Yeah, as we said at the call, we expect to have a product that will be a very formidable competitor for Imbutryl or any of the other agents that are in the space. We are taking actions in the study to give us a label that we expect will position us very, very favorably. Overall, with respect to the performance of these other drugs, it confirms our long-held belief, which has been corroborated by market research, cognitive physicians, and leaders in the space, that this is a large, growing, significantly underdiagnosed marketplace that is frequently misunderstood. While it's true that patients with peripheral neuropathy typically have a heritable form of the disease, in the case of cardiomyopathy, the vast majority of these patients, on the order of 90% or so, have wild-type disease.

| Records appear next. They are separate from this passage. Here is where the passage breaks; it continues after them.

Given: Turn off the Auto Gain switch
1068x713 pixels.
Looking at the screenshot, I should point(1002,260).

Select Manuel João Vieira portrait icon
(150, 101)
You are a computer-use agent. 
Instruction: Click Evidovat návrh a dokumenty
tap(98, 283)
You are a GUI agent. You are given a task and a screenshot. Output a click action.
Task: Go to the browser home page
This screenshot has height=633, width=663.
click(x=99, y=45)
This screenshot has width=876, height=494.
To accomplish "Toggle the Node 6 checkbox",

That means these patients have the result of their TTR cardiomyopathy caused by aging, not by an underlying genetic disease. There is a large supply of these patients that we will compete for very aggressively when the product becomes available, and we're excited about our prospects. The next question comes from David Lebowitz with Citi. Please go ahead.

Thank you for taking my question. Curious, given that there's another therapy that does kallikrein knockdown, potentially entering the market soon, obviously a different overall modality, but is there anything that you would be looking for in their launch to help inform how you think about a potential launch for yourselves with Languezi?

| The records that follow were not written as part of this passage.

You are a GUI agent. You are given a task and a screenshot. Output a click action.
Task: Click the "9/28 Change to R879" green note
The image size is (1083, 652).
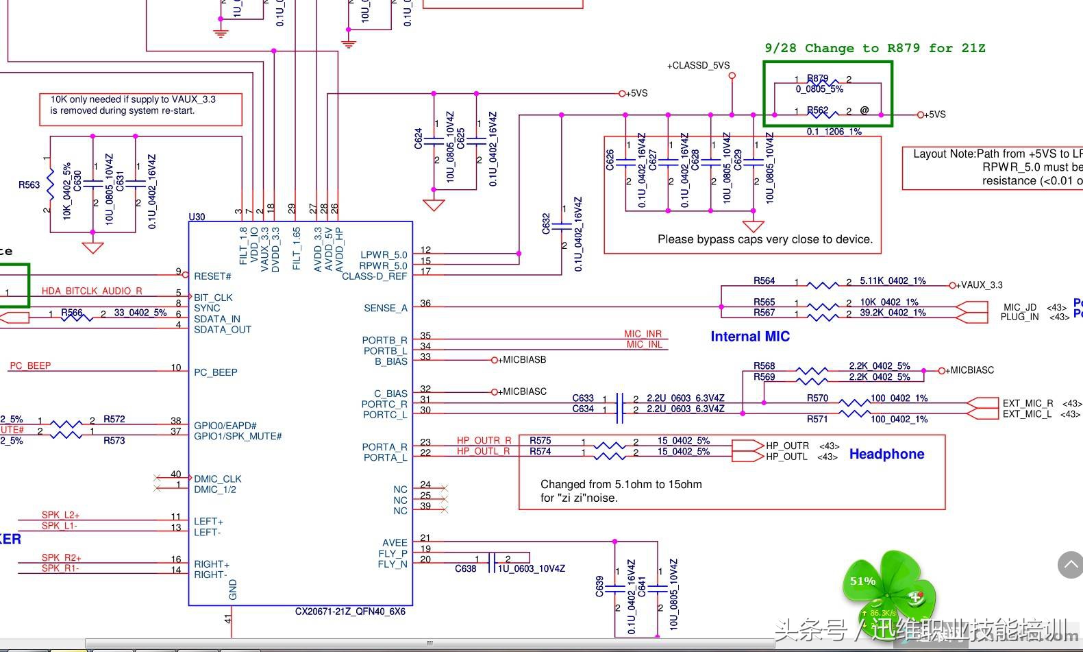click(x=875, y=48)
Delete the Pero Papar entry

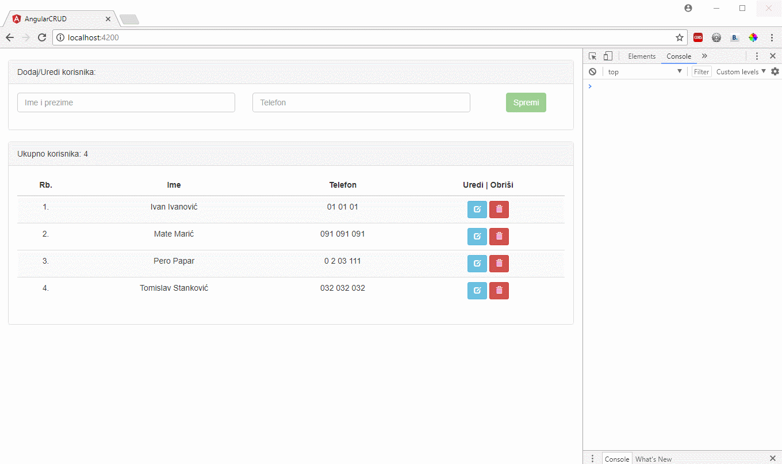(x=499, y=264)
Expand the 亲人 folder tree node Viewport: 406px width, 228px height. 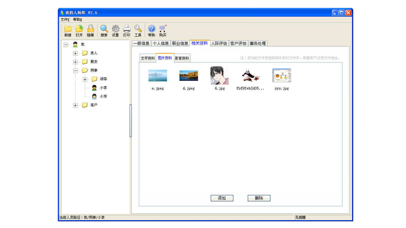[75, 54]
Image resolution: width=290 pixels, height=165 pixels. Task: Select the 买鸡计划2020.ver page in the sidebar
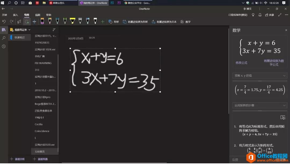tap(45, 145)
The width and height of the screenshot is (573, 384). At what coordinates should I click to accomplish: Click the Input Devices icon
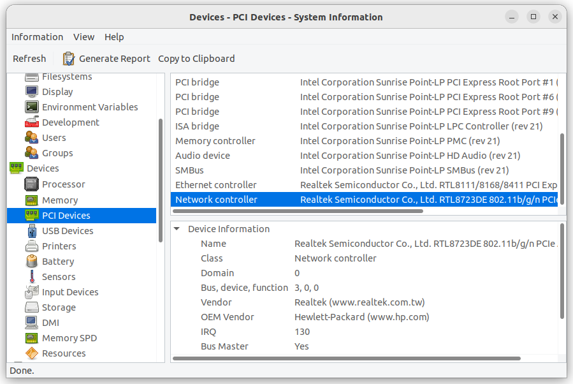pos(32,292)
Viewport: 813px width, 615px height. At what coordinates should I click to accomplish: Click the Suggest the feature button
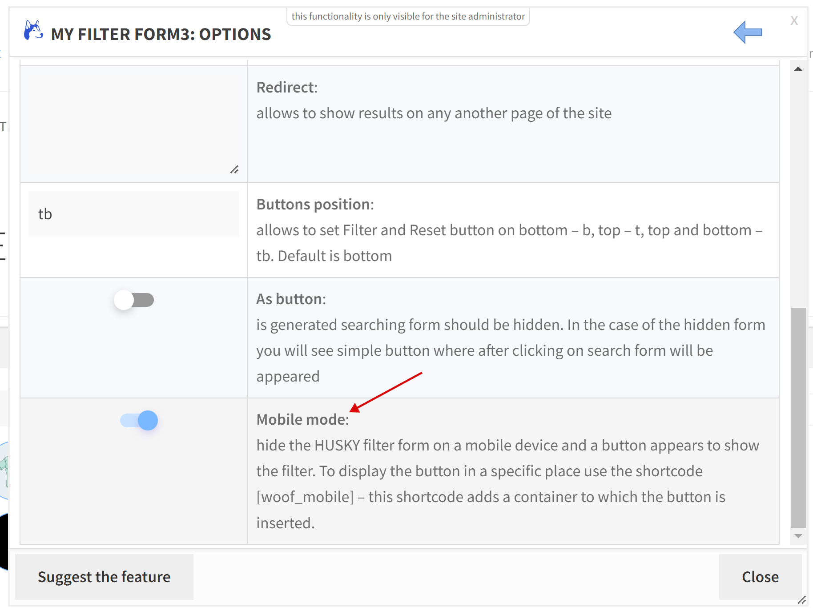[x=104, y=577]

We pay close attention to how all of the other products and new entrants are doing. We believe that the profile that we're bringing forward is unique in the space. While there are ways to knock down kallikrein, we're aware of only a single agent, Languezi, which knocks it down on what we believe will be a permanent basis that yields outcomes that are truly unique. Excellent clinical performance, that is, absence of attacks for the vast majority of patients, and no further need to take therapy. No other drug accomplishes that. If you ask patients, what they're looking for primarily is freedom from their disease to the greatest extent possible so that they can change jobs, they can avoid stressors, they don't have to carry agents with them to the greatest extent possible. Languezi uniquely offers that.

From a physician point of view, taking care of these patients is very challenging because of the ongoing and recurring insurance reauthorizations. For those physicians, we believe Languezi will offer a very significant advantage in the care of their patients by making it easier. Across the board, we expect to be, again, a very formidable competitor. This concludes our question and answer session and Intellia Therapeutics' second quarter 2025 financial results conference call. Thank you for attending today's conference. You may now disconnect your line.